- _PROVIDED RECORDS_
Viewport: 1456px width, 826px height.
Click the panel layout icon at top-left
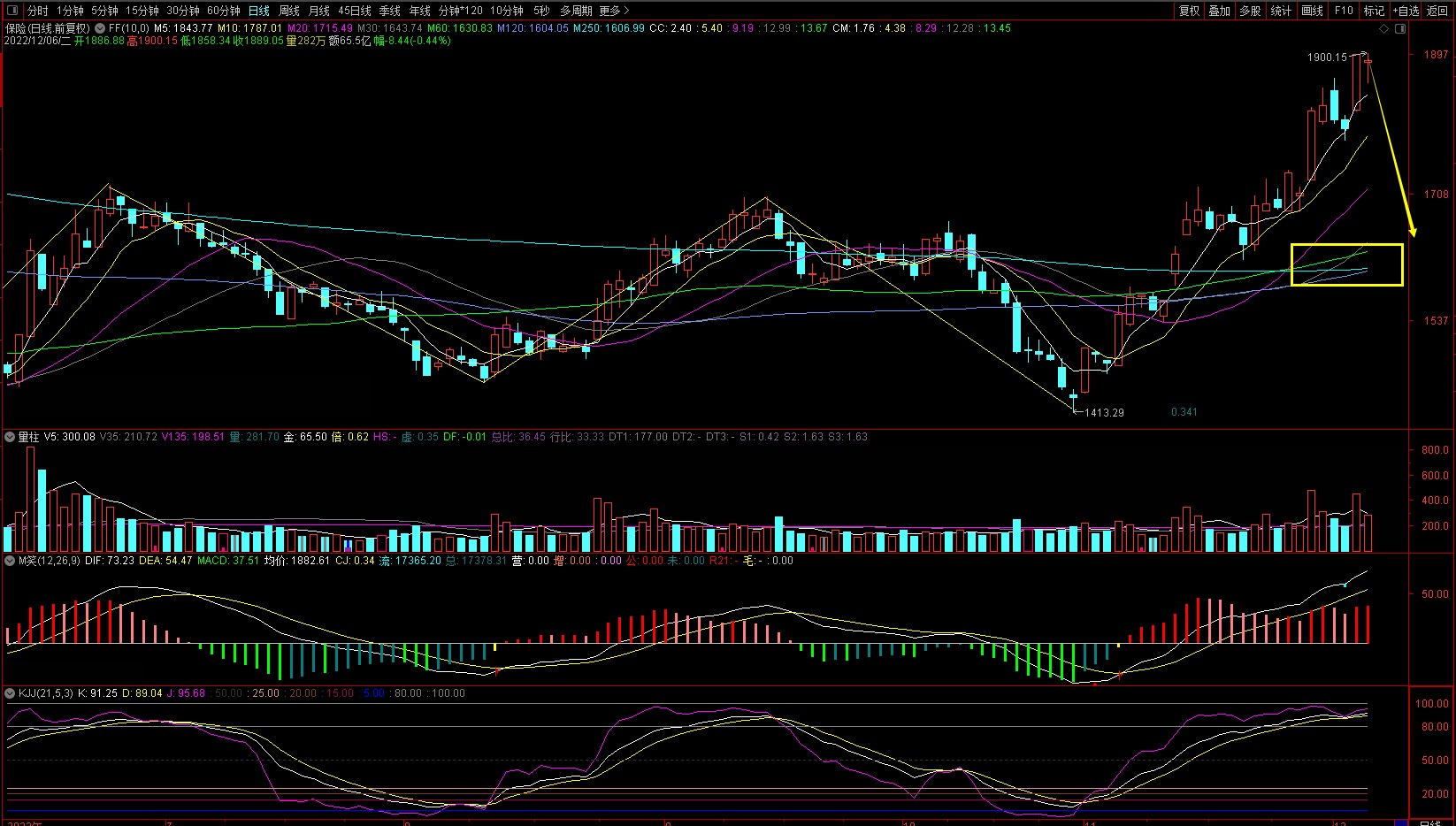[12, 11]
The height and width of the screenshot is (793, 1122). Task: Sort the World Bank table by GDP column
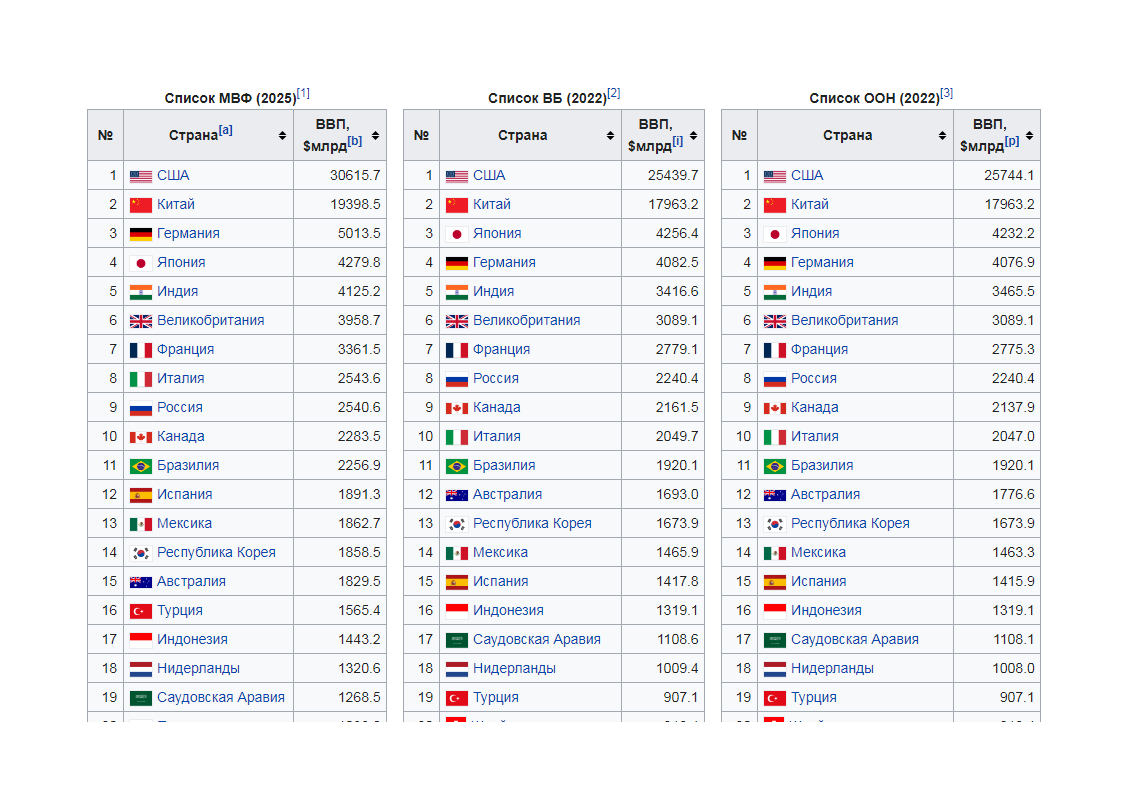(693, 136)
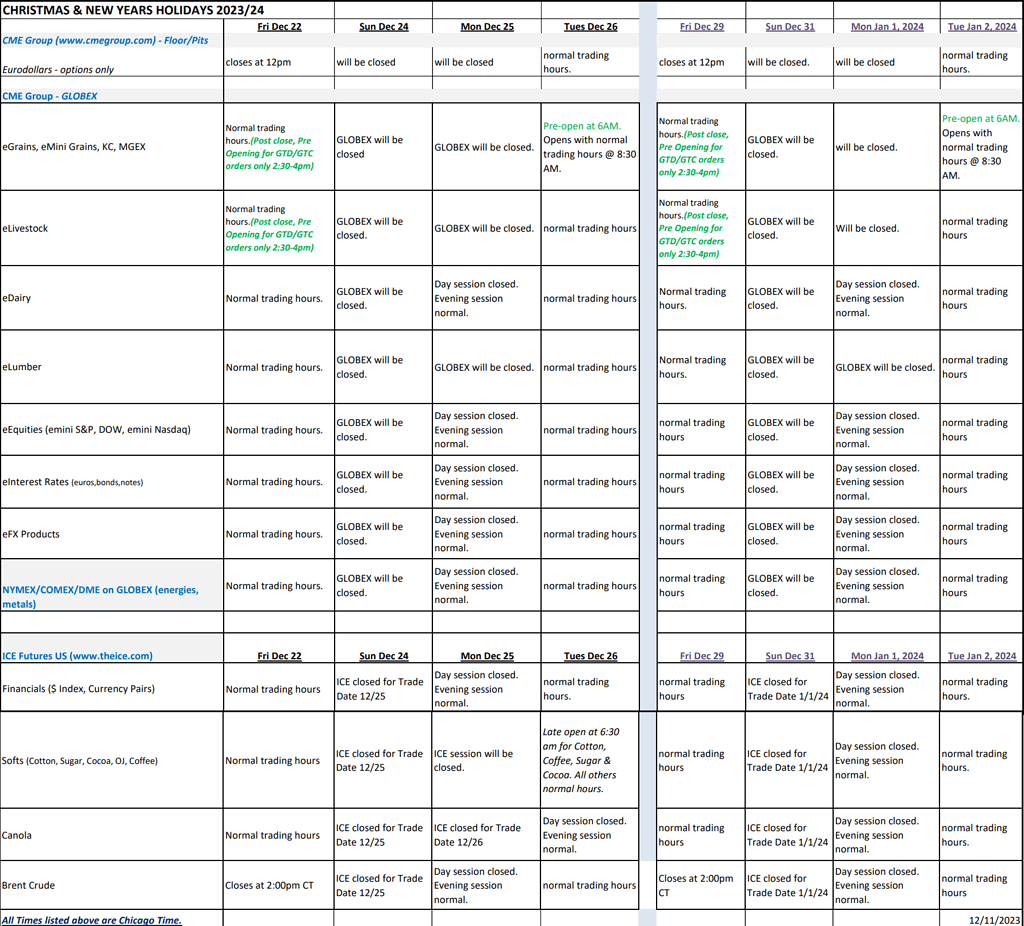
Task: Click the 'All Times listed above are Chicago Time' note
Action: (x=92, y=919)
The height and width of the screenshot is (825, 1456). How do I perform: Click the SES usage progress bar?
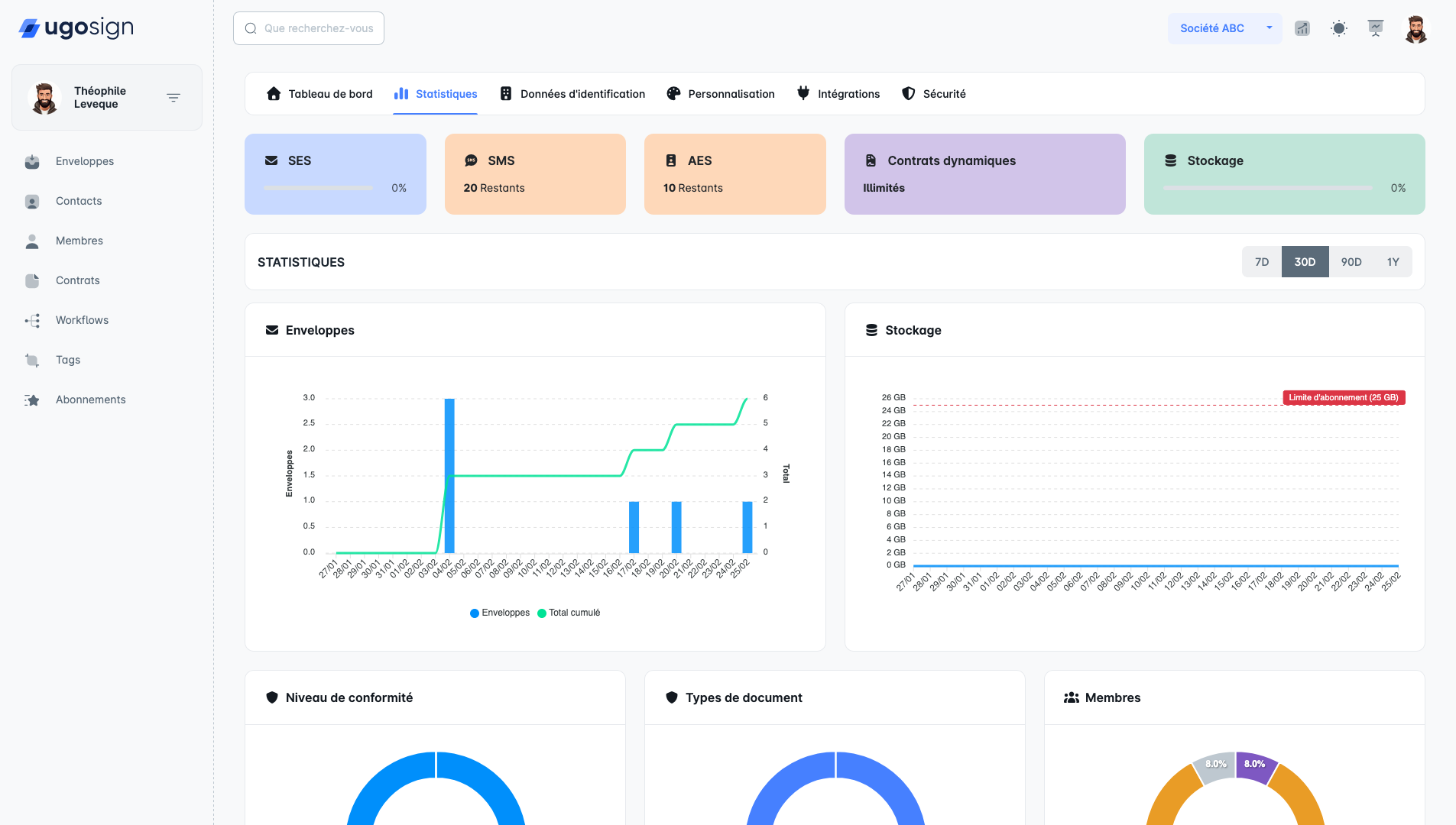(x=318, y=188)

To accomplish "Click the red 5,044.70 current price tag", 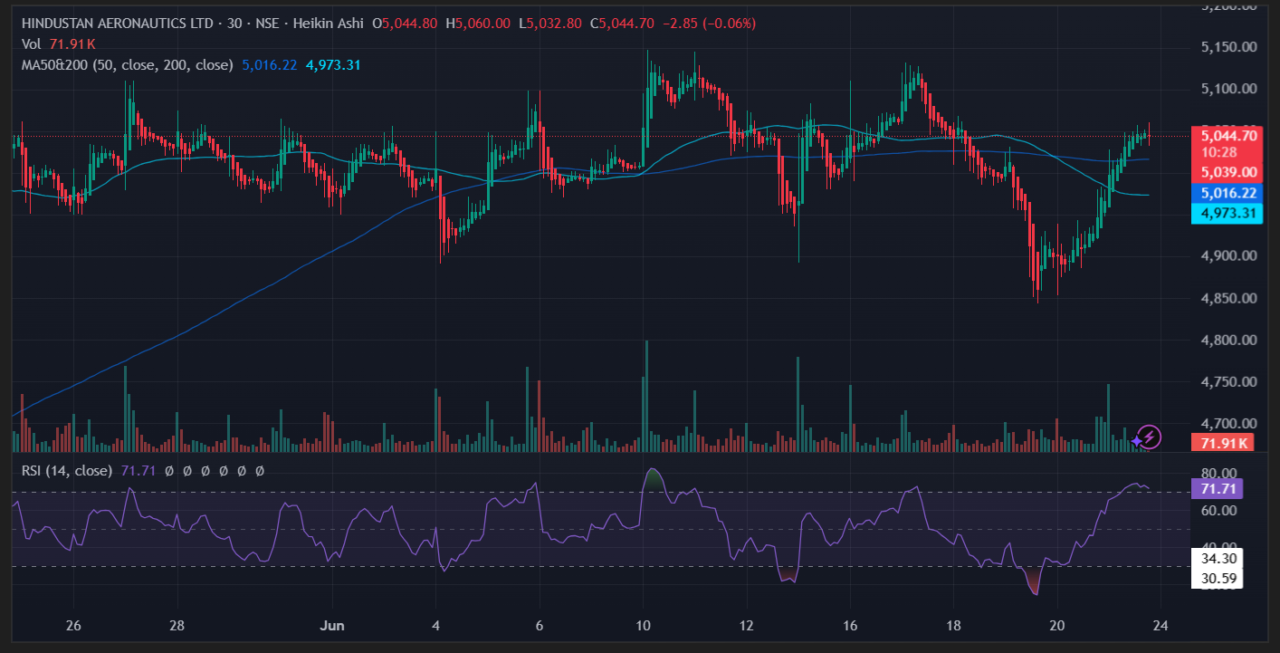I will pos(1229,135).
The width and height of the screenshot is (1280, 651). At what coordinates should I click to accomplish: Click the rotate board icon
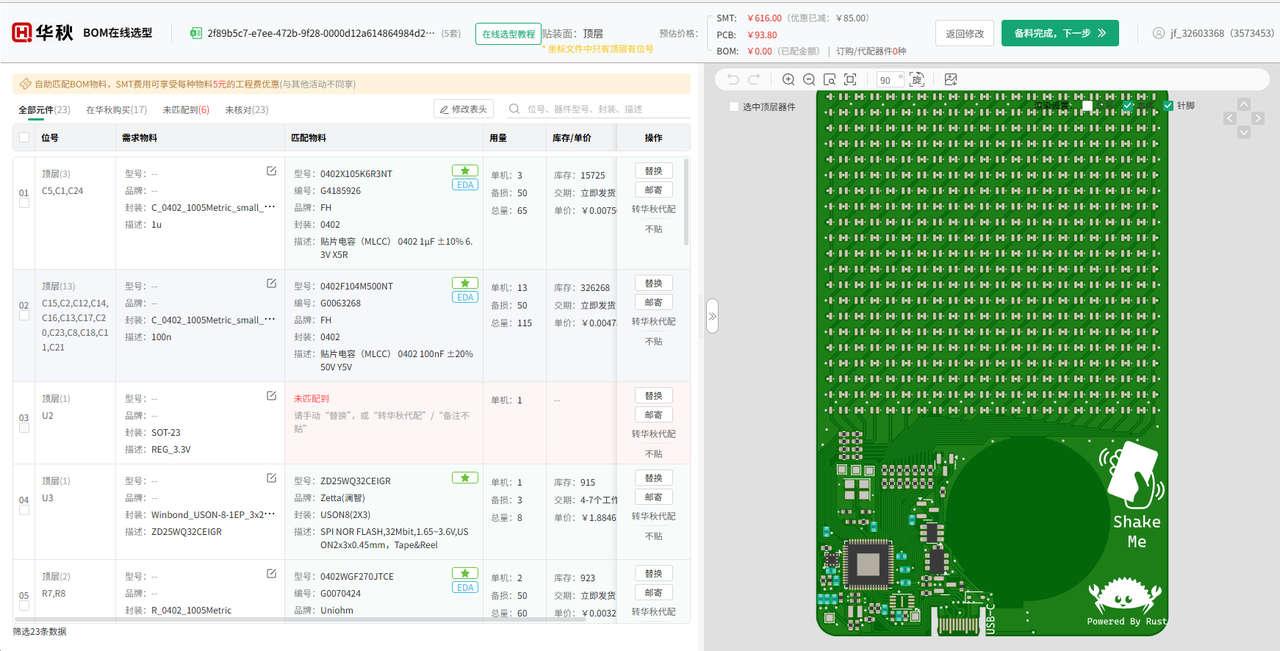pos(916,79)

- _TO DO_
Render the part of the entries above that opens with the line containing "The width and" and closes at the end of the entries as a JSON list of strings, one string per line and no blank lines, with the pictures left out.

- _ANSWER TO THIS TASK_
[
  "The width and height of the screenshot is (1280, 651). At what coordinates should I click to accomplish: Click the rotate board icon",
  "pos(916,79)"
]